Fix index out of bounds crash in HttpHeaderHelper.findCharset by emlun · Pull Request #89 · apache/cxf

emlun · 2015-09-21T13:07:59Z

Sending an HTTP request with the header "Content-Type: foo/bar; charset="
would previously make this method throw a StringIndexOutOfBoundsException
that would go uncaught and cause a 500 response:

java.lang.StringIndexOutOfBoundsException: String index out of range: 0
        at java.lang.String.charAt(String.java:658)
        at org.apache.cxf.helpers.HttpHeaderHelper.findCharset(HttpHeaderHelper.java:90)

Sending an HTTP request with the header `"Content-Type: foo/bar; charset="` would previously make this method throw a `StringIndexOutOfBoundsException` that would go uncaught and cause a 500 response: java.lang.StringIndexOutOfBoundsException: String index out of range: 0 at java.lang.String.charAt(String.java:658) at org.apache.cxf.helpers.HttpHeaderHelper.findCharset(HttpHeaderHelper.java:90)

sberyozkin · 2015-10-07T10:27:12Z

FYI, http://git-wip-us.apache.org/repos/asf/cxf/commit/59b87cad, I did not apply the patch directly, as I renamed the tests. Please close this request yourself. Thanks

emlun · 2015-10-08T20:28:12Z

Cool, thanks! I don't quite understand why you didn't just make your changes as follow-up commits, which would have better preserved my authorship, but alright.

sberyozkin · 2015-10-08T20:34:01Z

Sure, I'll explain. I did not like the actual test name and I thought it was not a very useful test as it was only 'asserting' that the given line runs - hence I added two tests explicitly checking two error situations.
The commit message refers to your alias.
Cheers

emlun · 2015-10-24T14:39:45Z

(Sorry for taking so long to respond)

Sure, I have no problem at all with the changes you made. It's just that I would in the same situation instead have made those changes in additional commits instead of starting a completely new, unrelated (as far as Git is concerned) branch.

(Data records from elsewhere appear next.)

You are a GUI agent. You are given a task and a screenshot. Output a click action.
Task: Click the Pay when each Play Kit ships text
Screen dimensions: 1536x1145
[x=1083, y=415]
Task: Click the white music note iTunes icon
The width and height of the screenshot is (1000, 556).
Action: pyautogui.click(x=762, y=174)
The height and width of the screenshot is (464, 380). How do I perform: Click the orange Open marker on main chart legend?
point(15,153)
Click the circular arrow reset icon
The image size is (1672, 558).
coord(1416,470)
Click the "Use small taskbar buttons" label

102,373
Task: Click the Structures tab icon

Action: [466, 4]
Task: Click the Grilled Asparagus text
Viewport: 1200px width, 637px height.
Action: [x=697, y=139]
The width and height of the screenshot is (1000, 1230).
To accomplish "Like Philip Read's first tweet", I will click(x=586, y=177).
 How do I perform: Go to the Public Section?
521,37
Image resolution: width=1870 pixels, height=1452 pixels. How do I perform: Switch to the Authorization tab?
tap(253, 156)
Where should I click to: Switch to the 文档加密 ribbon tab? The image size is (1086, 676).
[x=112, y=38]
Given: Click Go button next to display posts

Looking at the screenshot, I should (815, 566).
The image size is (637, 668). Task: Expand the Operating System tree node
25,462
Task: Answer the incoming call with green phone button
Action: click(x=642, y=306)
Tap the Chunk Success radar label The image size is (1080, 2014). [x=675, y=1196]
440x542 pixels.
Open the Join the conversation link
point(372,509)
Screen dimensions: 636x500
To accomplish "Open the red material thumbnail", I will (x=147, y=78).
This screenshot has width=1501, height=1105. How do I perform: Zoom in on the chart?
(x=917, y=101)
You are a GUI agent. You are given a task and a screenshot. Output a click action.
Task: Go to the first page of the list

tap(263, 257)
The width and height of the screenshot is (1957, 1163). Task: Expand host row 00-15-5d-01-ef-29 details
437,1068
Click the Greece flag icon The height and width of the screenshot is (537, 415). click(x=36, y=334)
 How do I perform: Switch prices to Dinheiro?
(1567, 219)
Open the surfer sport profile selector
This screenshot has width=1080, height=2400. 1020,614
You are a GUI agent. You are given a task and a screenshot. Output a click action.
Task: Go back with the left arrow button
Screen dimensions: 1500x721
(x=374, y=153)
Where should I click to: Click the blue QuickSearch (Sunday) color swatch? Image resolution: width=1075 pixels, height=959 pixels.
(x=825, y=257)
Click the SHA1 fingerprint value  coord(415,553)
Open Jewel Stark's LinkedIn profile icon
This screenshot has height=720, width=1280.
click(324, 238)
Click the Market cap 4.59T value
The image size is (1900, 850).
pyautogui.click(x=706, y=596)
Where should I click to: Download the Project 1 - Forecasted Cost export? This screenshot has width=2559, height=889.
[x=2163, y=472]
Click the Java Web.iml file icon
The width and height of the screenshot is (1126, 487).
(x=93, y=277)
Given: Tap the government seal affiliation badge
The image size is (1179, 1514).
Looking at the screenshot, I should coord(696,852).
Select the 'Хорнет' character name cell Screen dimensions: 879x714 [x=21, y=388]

elakito · 2015-10-26T10:07:05Z

isn't this patch encouraging the invalid charset parameter usage?

SIOOBE was bad but shouldn't we be throwing some invalidity exception or at least write a WARN log to signal potentially the content may not be correctly decoded?

emlun · 2015-10-26T10:17:51Z

My thinking when writing the patch was that charset= should probably be handled in the same way as if the charset parameter wasn't present at all. Now that you point it out, this decision is indeed questionable. The parameter being left out vs. being specified, but with an invalid value, are indeed different things. I'm inclined to agree that silently ignoring an empty parameter value probably isn't the right way to go, but I'm not familiar enough with the codebase to suggest a better course of action.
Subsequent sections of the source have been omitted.